Until recently, consumers borrowed almost as avidly. As lenders crafted credit products for borrowers of every need, consumer debt exploded after 1980. The largest increases came from 2000 to ’07, when total household borrowing more than doubled — to $13.8 trillion, mostly for mortgage debt — while consumer prices rose by only one-fifth. Consumers, some economists say, were trying to compensate for stagnant incomes, which gained by only a tenth on average (adjusted for inflation) from 1973 to 2010. Business joined in, especially in housing-related industries, borrowing half again as much in 2007 as in 2000. Small businesses availed themselves of cheap money.
But now, the feds pump furiously, still raising debt levels in the public sector, but the tide goes out for almost everyone else. It sweeps millions of households out to sea with it. They are now drowning in debt, ‘underwater,’ with little hope of ever getting back to the surface. The best they can do is to let go the burden of mortgages, student loans, credit cards…all the debt that is dragging them down.
Then what? Then, they have to cut back…and save real money for retirement.
And you already know what this does to the economy.
“Well, Mr. Smarty Pants,” said our better half, “What’s your solution?”
“I don’t have a solution. I only have a resolution.”
“Let the markets sort it out. Let the chips fall where they may. Give bankruptcy a chance.”

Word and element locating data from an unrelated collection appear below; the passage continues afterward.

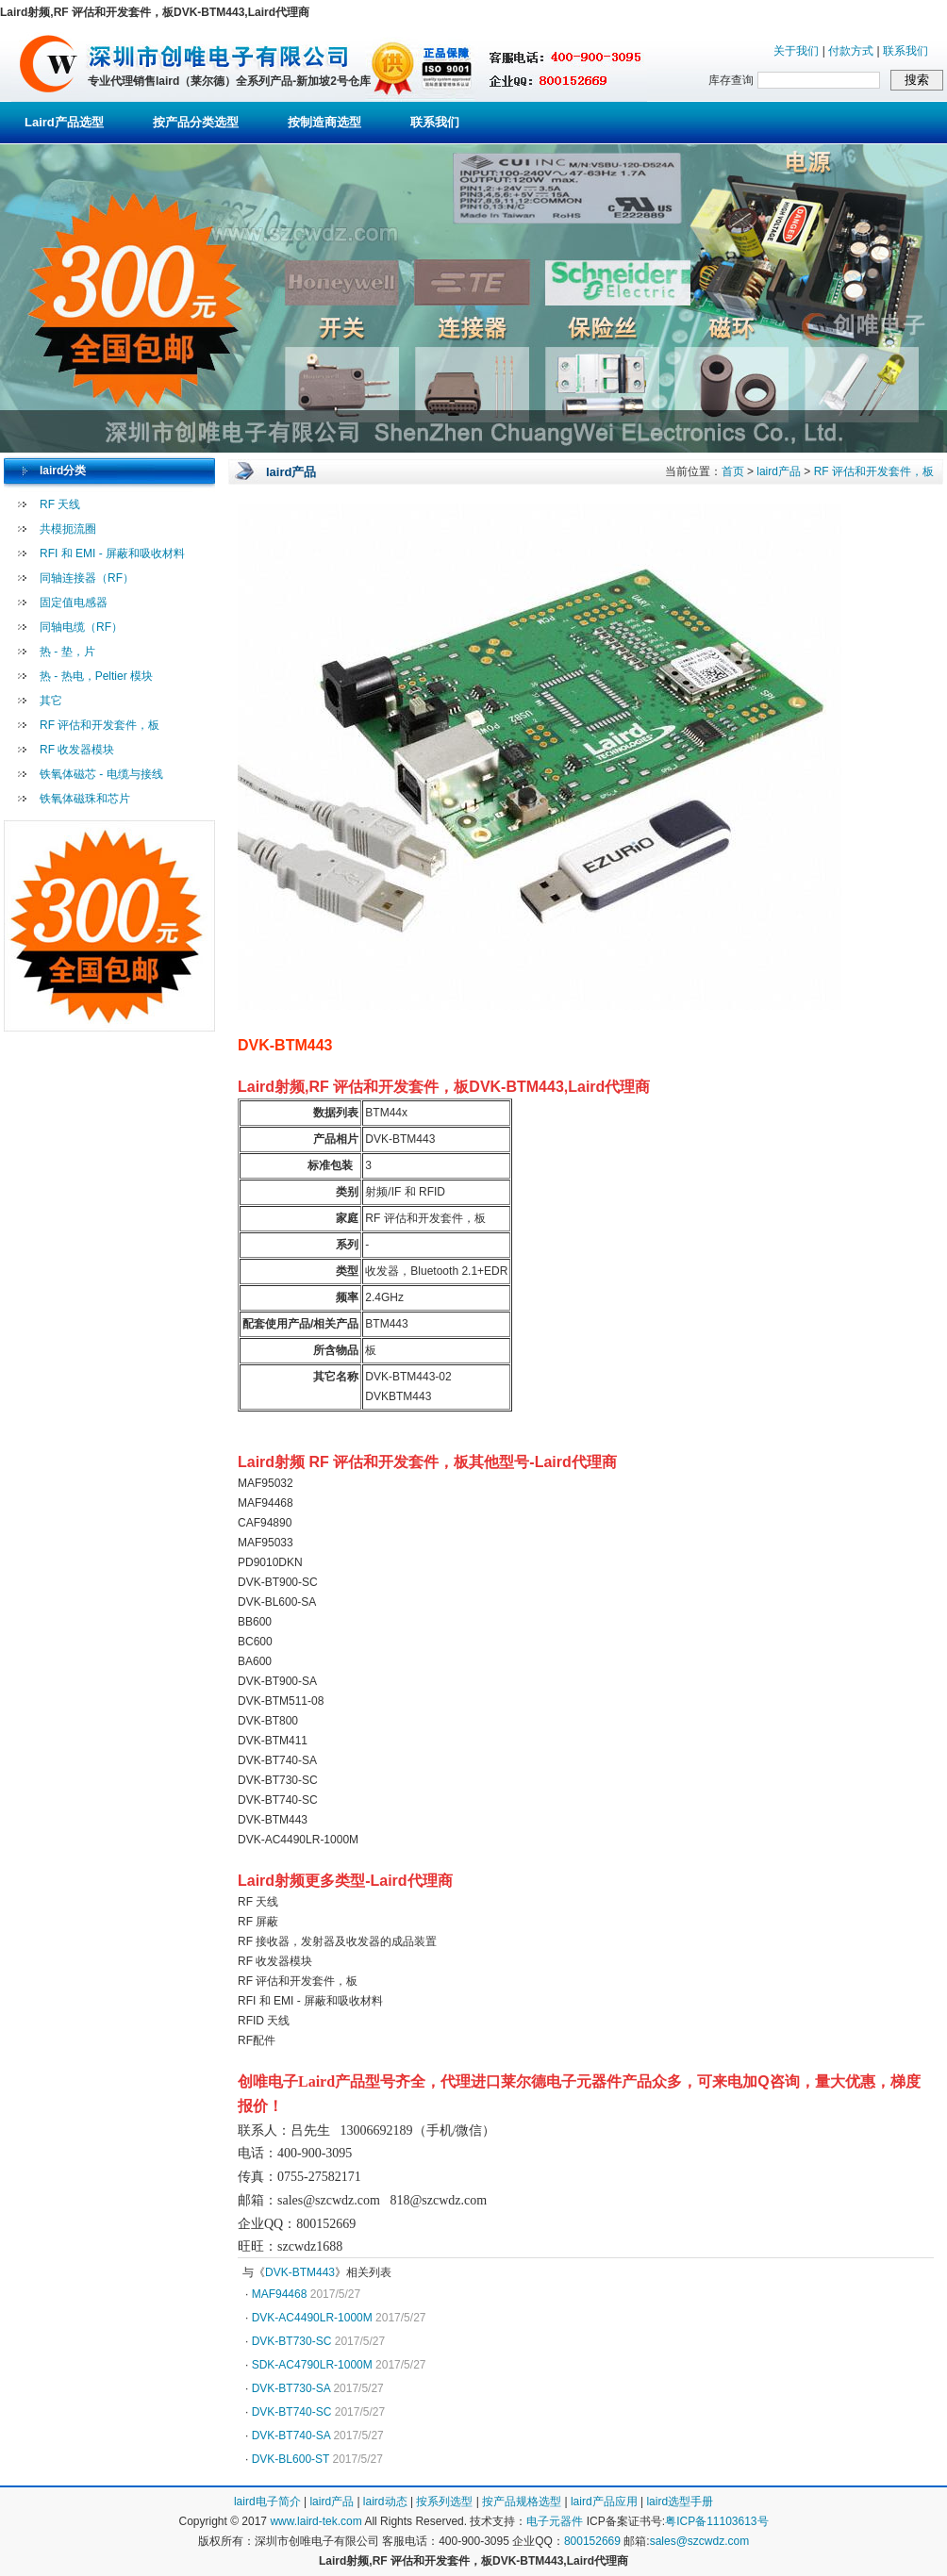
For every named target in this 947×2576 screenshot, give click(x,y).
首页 (733, 471)
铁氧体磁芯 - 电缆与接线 (101, 774)
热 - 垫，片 (67, 651)
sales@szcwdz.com (700, 2541)
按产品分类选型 (196, 122)
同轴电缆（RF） (81, 627)
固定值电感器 (74, 602)
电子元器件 (554, 2521)
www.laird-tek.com (315, 2521)
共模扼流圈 (68, 529)
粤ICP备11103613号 (716, 2521)
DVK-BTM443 (300, 2272)
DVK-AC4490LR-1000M (312, 2317)
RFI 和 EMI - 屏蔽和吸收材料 (112, 553)
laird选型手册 (679, 2501)
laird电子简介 (267, 2501)
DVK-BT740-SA (291, 2435)
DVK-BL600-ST (290, 2459)
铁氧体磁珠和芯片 (85, 798)
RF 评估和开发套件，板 (99, 725)
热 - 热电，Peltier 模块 (96, 676)
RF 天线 (60, 504)
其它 (51, 700)
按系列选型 (444, 2501)
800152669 (592, 2541)
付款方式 (850, 51)
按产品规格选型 (521, 2501)
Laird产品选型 (64, 122)
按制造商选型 (324, 122)
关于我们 (796, 51)
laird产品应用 (604, 2501)
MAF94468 (279, 2294)
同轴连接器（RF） (87, 578)
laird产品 (778, 471)
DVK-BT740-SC (292, 2412)
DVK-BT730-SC (292, 2341)
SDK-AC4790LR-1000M (312, 2364)
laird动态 (385, 2501)
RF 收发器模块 (77, 749)
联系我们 (905, 51)
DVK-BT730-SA (291, 2388)
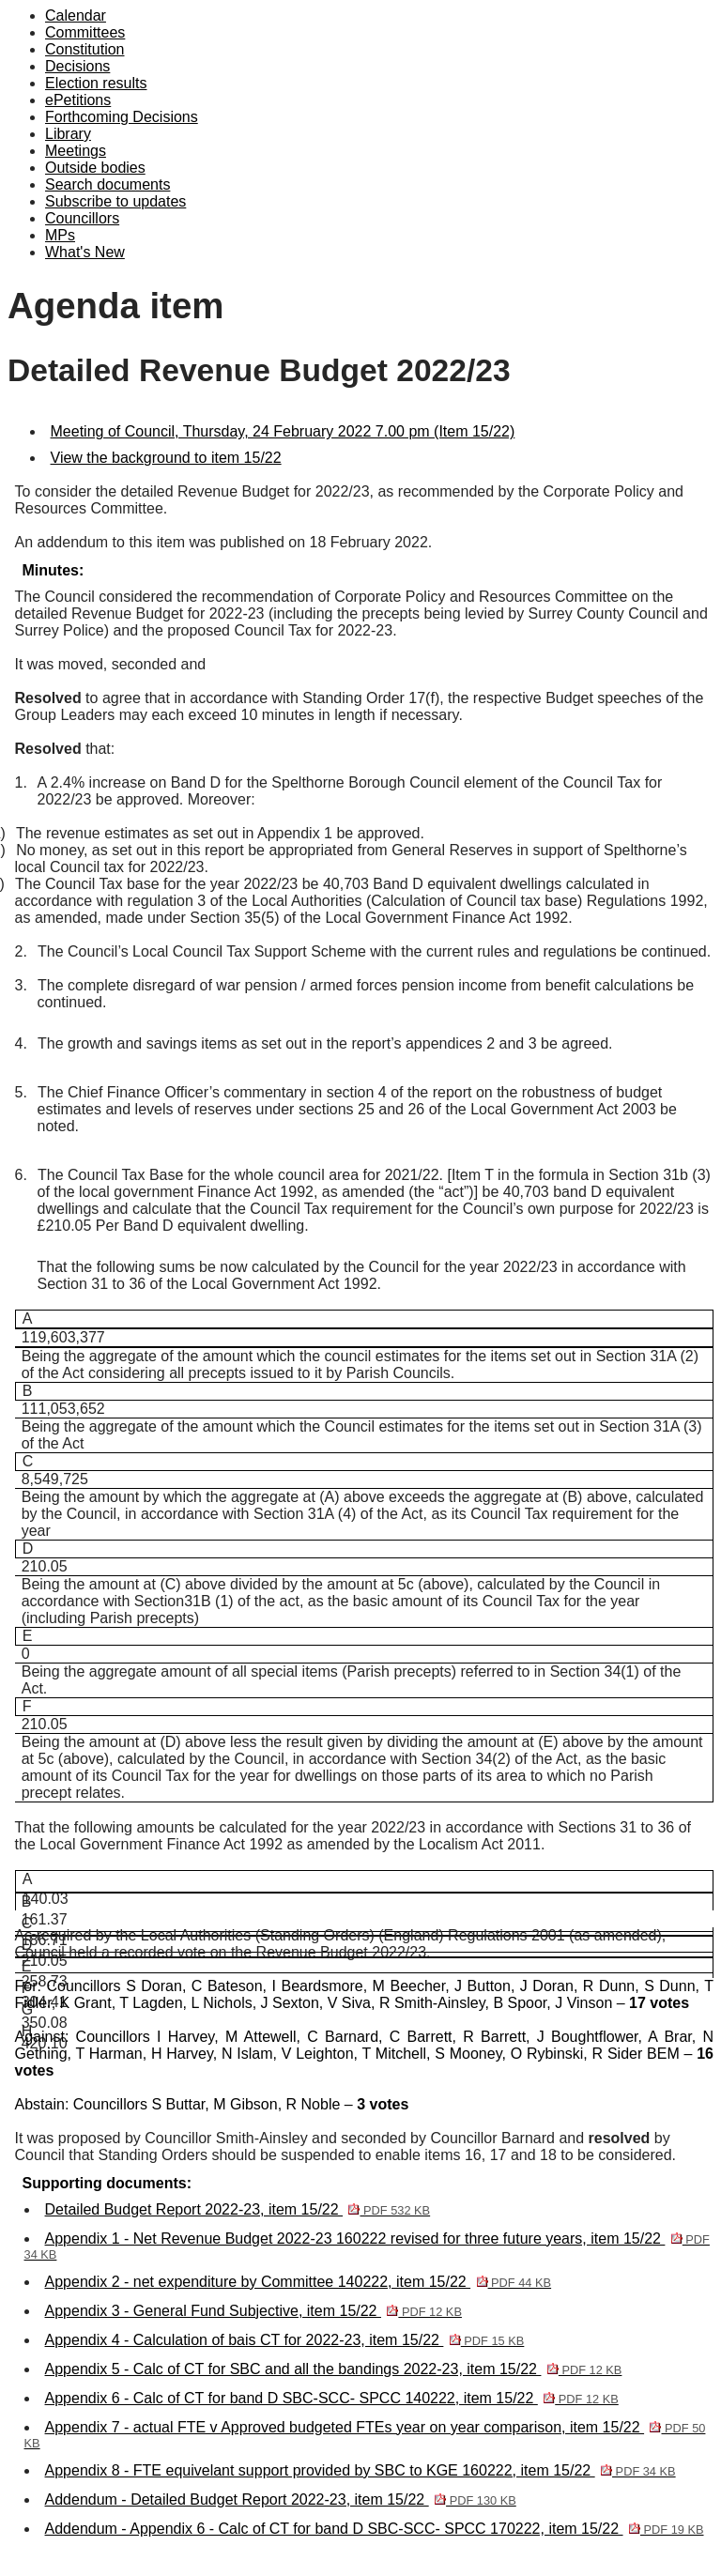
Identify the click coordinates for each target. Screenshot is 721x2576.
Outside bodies (95, 168)
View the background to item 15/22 (166, 458)
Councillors (82, 218)
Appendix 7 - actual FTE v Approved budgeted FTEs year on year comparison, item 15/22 (365, 2434)
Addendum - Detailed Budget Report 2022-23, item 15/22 (280, 2499)
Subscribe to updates (115, 201)
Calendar (75, 15)
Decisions (77, 66)
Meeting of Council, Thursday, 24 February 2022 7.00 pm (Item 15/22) (283, 431)
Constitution (85, 49)
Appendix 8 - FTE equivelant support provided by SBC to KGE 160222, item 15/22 (360, 2470)
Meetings (75, 151)
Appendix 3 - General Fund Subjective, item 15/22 (253, 2311)
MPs (60, 235)
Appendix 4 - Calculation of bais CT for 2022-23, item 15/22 (285, 2340)
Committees (85, 32)
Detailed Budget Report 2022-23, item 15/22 (238, 2209)
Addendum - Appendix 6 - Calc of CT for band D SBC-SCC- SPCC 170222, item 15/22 (374, 2529)
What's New (85, 252)
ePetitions (78, 100)
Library (68, 134)
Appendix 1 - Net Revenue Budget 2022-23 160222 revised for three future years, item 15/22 (367, 2246)
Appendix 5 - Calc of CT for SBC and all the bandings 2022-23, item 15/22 (333, 2369)
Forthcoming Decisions (121, 117)
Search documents (107, 184)
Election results (96, 83)
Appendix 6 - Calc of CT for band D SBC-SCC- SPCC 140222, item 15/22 (332, 2398)
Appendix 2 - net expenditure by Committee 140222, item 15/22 (298, 2282)
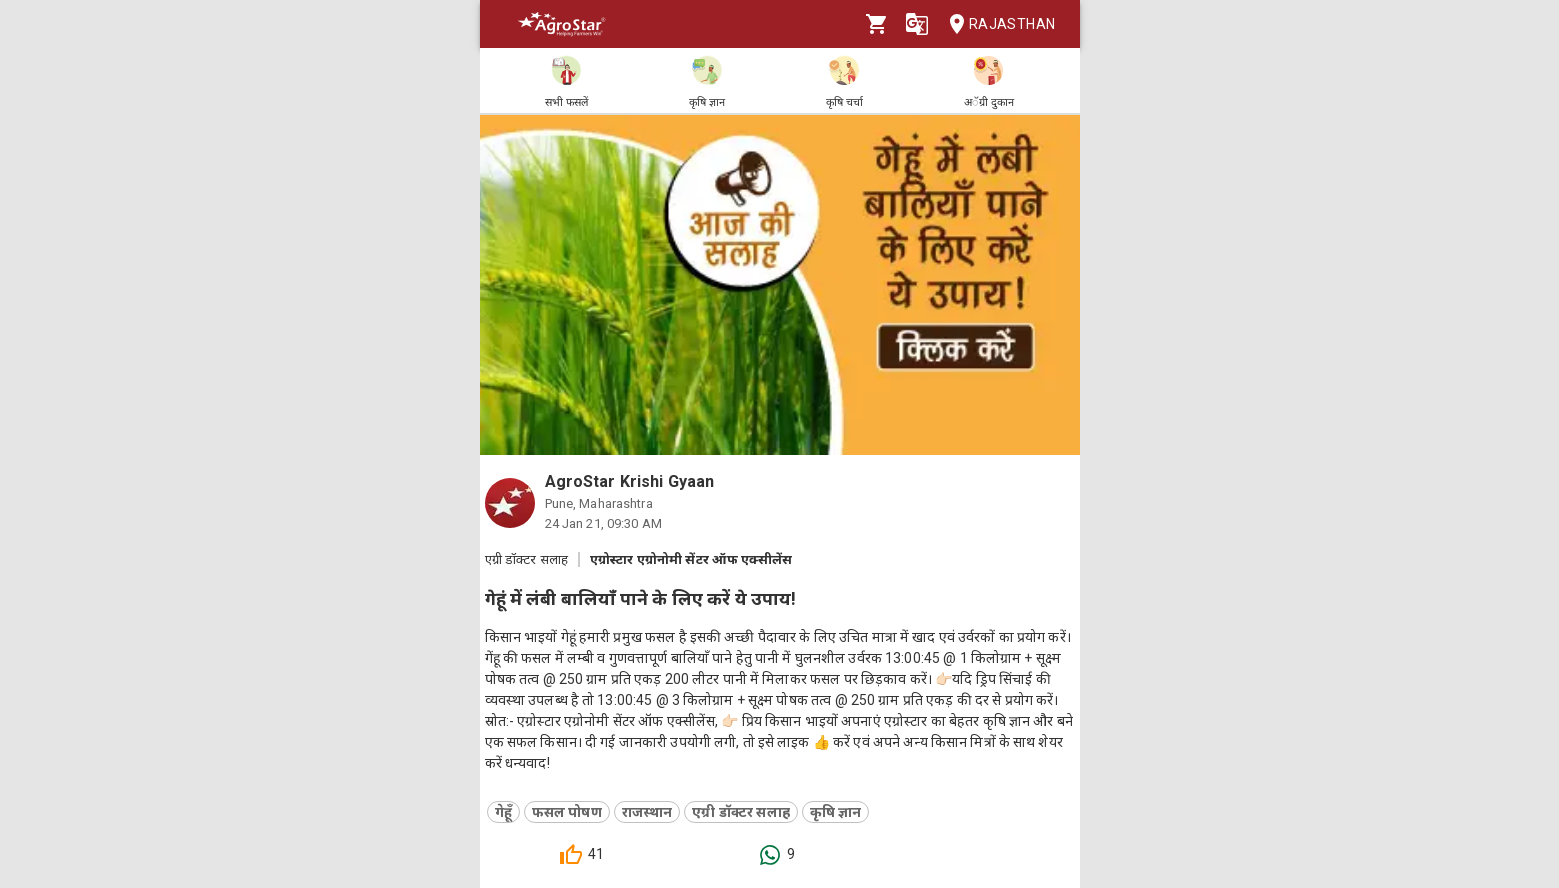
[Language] (917, 24)
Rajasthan (996, 24)
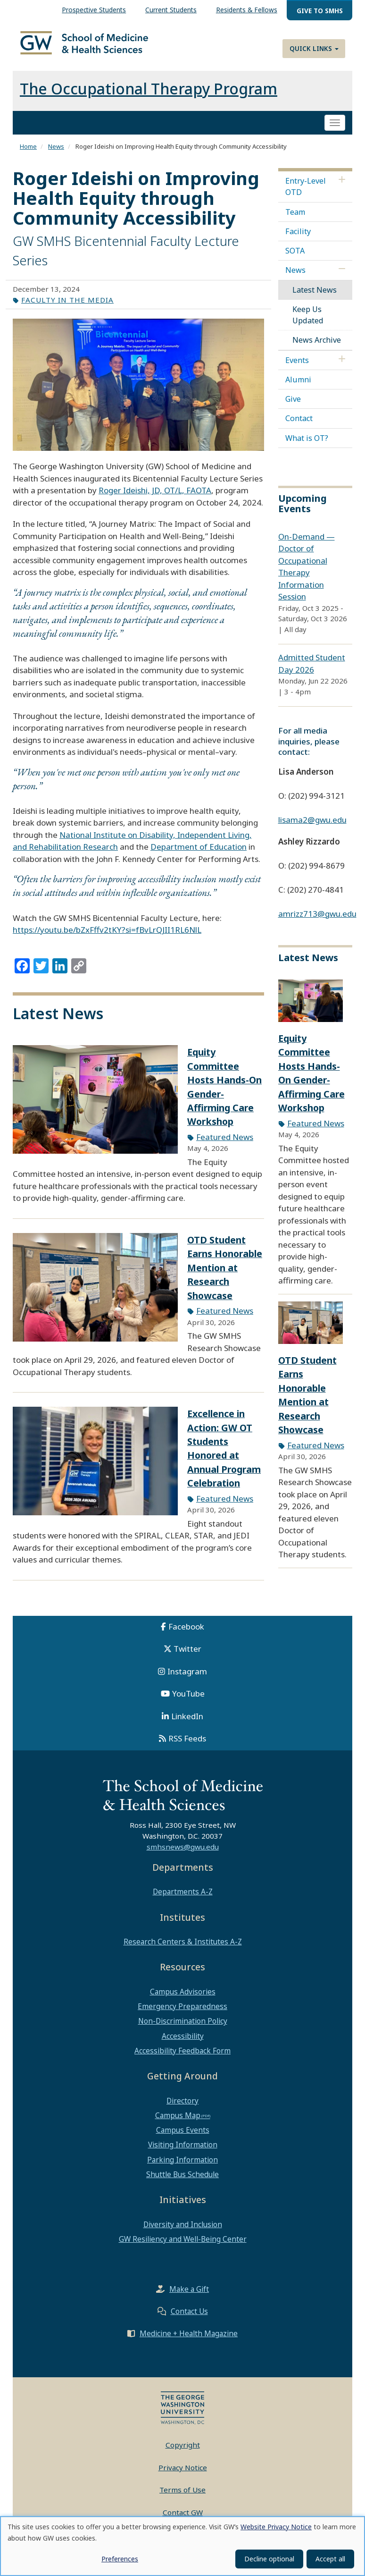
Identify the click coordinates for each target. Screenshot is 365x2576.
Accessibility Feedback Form (182, 2059)
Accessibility (183, 2044)
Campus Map (177, 2123)
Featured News (224, 1145)
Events (297, 368)
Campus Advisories (183, 2000)
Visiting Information (182, 2153)
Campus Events (182, 2138)
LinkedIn (187, 1724)
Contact (299, 427)
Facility (298, 240)
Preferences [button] (119, 2558)
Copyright (183, 2453)
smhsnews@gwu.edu (183, 1855)
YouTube (188, 1702)
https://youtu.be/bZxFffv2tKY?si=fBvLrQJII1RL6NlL (107, 938)
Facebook (186, 1635)
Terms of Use (182, 2498)
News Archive (316, 348)
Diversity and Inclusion (182, 2233)
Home (28, 155)
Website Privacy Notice (276, 2526)
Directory (182, 2109)
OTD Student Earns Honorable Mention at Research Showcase (224, 1276)
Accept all (330, 2558)
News (56, 155)
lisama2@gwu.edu (312, 828)
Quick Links (314, 48)
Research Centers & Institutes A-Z (183, 1950)
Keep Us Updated (308, 323)
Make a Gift (189, 2297)
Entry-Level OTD (305, 195)
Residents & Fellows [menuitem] (246, 9)
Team (295, 220)
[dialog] (182, 2546)
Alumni (298, 388)
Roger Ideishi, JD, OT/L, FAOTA (155, 498)
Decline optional (269, 2558)
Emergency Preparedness (182, 2014)
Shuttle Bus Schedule (182, 2182)
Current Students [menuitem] (171, 9)
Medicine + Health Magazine (189, 2342)
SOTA (295, 259)
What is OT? (306, 446)
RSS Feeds (187, 1746)
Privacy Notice (182, 2476)
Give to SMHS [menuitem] (320, 10)
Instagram (187, 1679)
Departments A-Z (183, 1900)
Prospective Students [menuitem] (94, 9)
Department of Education (198, 855)
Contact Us (189, 2319)
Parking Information (182, 2168)
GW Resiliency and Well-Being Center (183, 2247)
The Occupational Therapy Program (148, 97)
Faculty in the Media (67, 308)
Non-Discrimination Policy (182, 2029)
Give (293, 407)
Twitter (187, 1657)
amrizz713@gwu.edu (317, 922)
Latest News (314, 298)
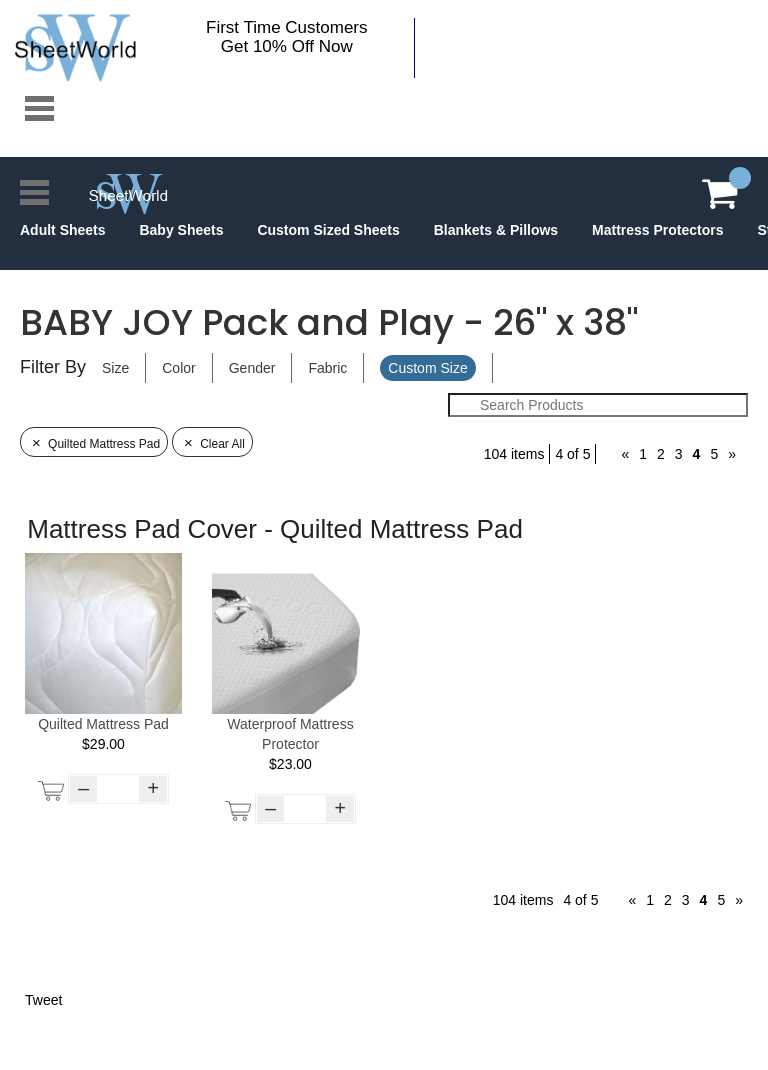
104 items (514, 454)
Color (178, 368)
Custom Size (427, 368)
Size (115, 368)
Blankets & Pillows (496, 230)
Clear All (212, 444)
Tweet (43, 1000)
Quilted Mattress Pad (103, 724)
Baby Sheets (181, 230)
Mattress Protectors (658, 230)
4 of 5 (572, 454)
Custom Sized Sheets (328, 230)
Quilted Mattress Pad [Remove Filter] (94, 444)
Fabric (327, 368)
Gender (252, 368)
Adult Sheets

“But it was the markets that got us into this mess. It was the markets that got people into so much debt. It was the markets that made them think houses would go up forever. It was the markets that rewarded Wall Street for its financial engineering.”
“Well…yes…it was the markets reacting to a lot of bad cues and misinformation supplied by the feds.”
“Maybe…but if the markets could make such huge mistakes…how do you know they won’t make more of them?”
“Hey, the markets never know what anything is worth. They always make mistakes. But they are always finding out what things are worth. And when they realize they’ve been suckered into a bad position, they correct. They’re always correcting their mistakes. And that’s why we have a Great Correction on our hands today.”
“But how do you know the correction will be any better than the mistake?”
“You’re asking tough questions. I thought we were on a vacation.”
“You’re the one who is always talking about these things…”
“Of course, we never know anything for sure. That’s why we have markets. They don’t know anything either. But they’re always discovering. It’s sloppy. It’s painful. But that’s just the way it works.
“And what’s the alternative? The Soviets tried to eliminate markets. They got smart people together and let them decide how capital was to be allocated, who got what…and at what price. It was the greatest economic experiment ever conducted. And they stuck to it. Over a 70-year period. If people objected, they sent them to Siberia. Some tried to get out of it by jumping over the Berlin Wall; many were shot by the guards. We really should erect some monument to the Soviets for such steadfast zeal and earnest commitment to economic experimentation. Maybe they should get a Nobel Prize. They certainly have done much more than Keynes or Krugman to help us understand how markets work. Sensible people would have dropped the experiment after a few months. But the Soviets kept going.
“And now we know. Seven decades after it began, Russia was poorer than when it began.
“But that’s the problem with a command economy. It corrects too, but only very reluctantly. Usually after a revolution.
“And that’s what we see right now. The private sector — a market economy — is correcting the errors made in the bubble years. It is correcting its debt. It is de-leveraging. But the public sector? Government is a command economy. Decisions are made by bureaucrats, lobbyists and glad-handers. Capital is allocated according to political considerations; they are not guided by the invisible hand of the market. So they don’t correct. They just keep making the same mistake — running up debt — until a correction is forced upon them.”